Absolute error: \(|x - \hat{x}|\), Relative error: \(\frac{|x - \hat{x}|}{|x|}\)


2. Interpolation

The goal of interpolation is to construct a function \(p(x)\) such that \(p(x_i) = y_i\) for all known data points \((x_i, y_i)\).

2.1 Lagrange Interpolation

Given \(n+1\) data points, the Lagrange interpolation polynomial is:

\[ L(x) = \sum_{i=0}^{n} y_i \prod_{j \neq i} \frac{x - x_j}{x_i - x_j} \]
  • Uniqueness: \(n+1\) points uniquely determine a polynomial of degree \(n\)
  • Drawback: Adding new data points requires recomputing all basis functions

2.2 Newton Interpolation

Constructed recursively using divided differences:

\[ N(x) = f[x_0] + f[x_0, x_1](x - x_0) + f[x_0, x_1, x_2](x - x_0)(x - x_1) + \cdots \]

where \(f[x_i, x_{i+1}] = \frac{f[x_{i+1}] - f[x_i]}{x_{i+1} - x_i}\)

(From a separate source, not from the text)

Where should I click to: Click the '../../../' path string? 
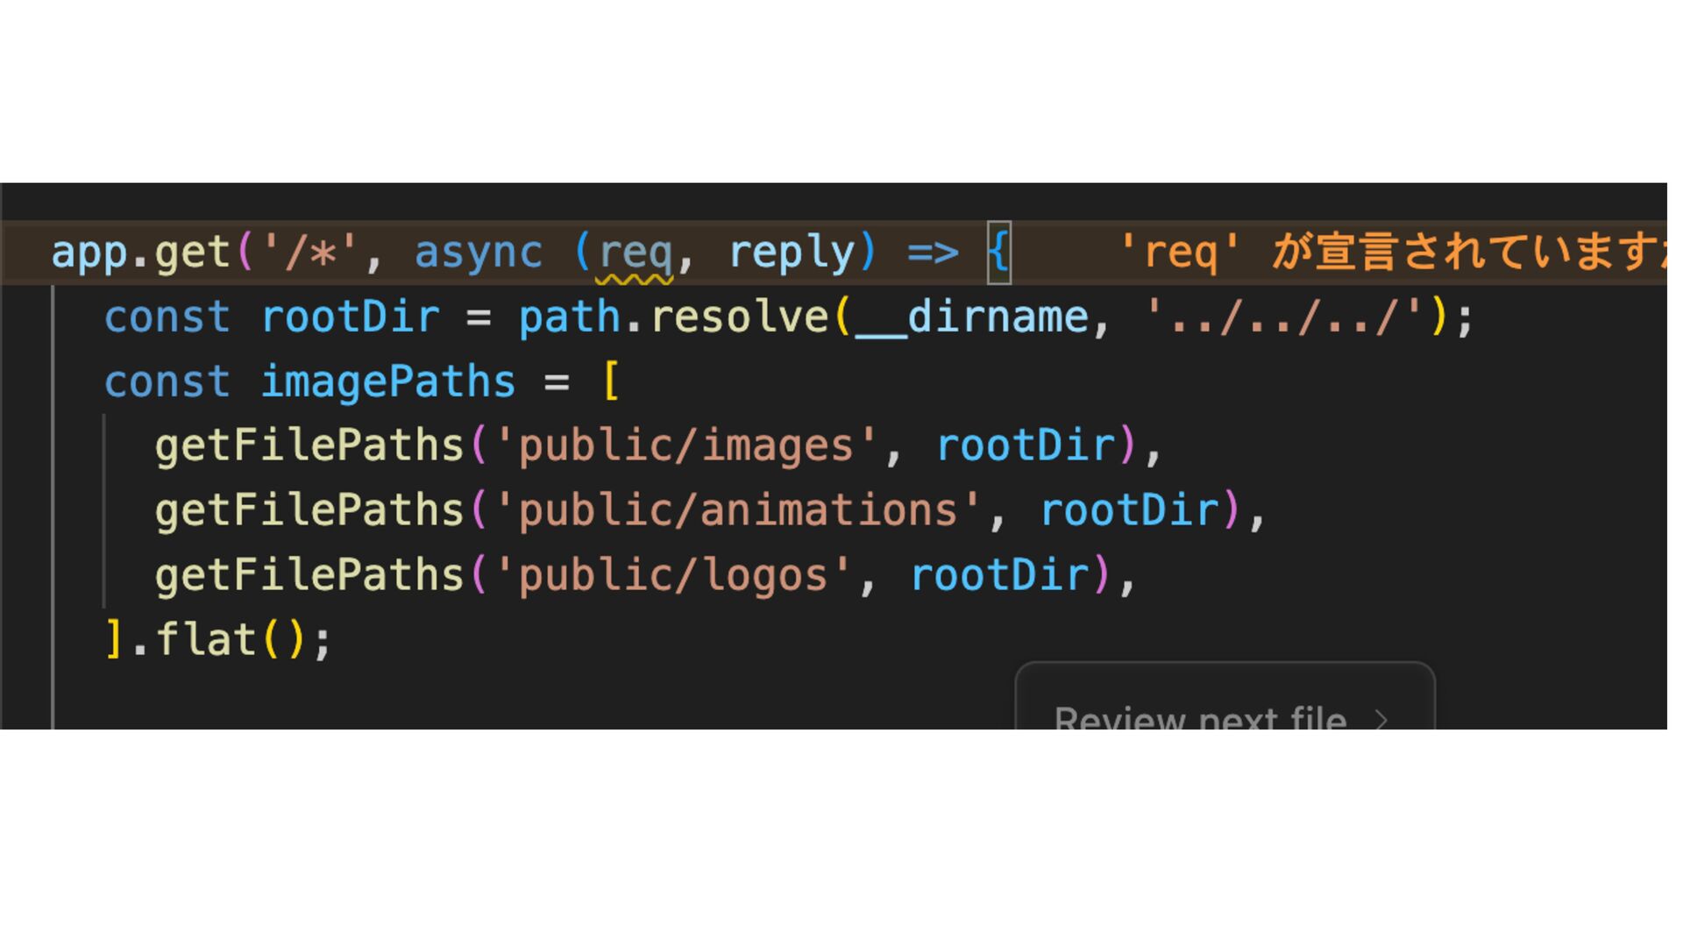pos(1284,317)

Advantage: When a new data point is added, only the new divided difference terms need to be computed.

2.3 Spline Interpolation

High-degree polynomial interpolation may exhibit the Runge phenomenon (severe oscillation near endpoints). Cubic splines use a cubic polynomial on each subinterval, subject to:

  • Interpolation conditions: \(S(x_i) = y_i\)
  • Continuity: \(S, S', S''\) are continuous at knot points
  • Boundary conditions: natural spline (\(S''(x_0) = S''(x_n) = 0\)) or clamped spline

3. Numerical Integration

3.1 The Trapezoidal Rule

Divide the interval \([a, b]\) into \(n\) equal subintervals and approximate using trapezoids:

\[ \int_a^b f(x)\,dx \approx \frac{h}{2}\left[f(a) + 2\sum_{i=1}^{n-1}f(x_i) + f(b)\right], \quad h = \frac{b-a}{n} \]

Error is \(O(h^2)\).

3.2 Simpson's Rule

Uses quadratic polynomial approximation over pairs of subintervals:

\[ \int_a^b f(x)\,dx \approx \frac{h}{3}\left[f(a) + 4\sum_{\text{odd } i} f(x_i) + 2\sum_{\text{even } i} f(x_i) + f(b)\right] \]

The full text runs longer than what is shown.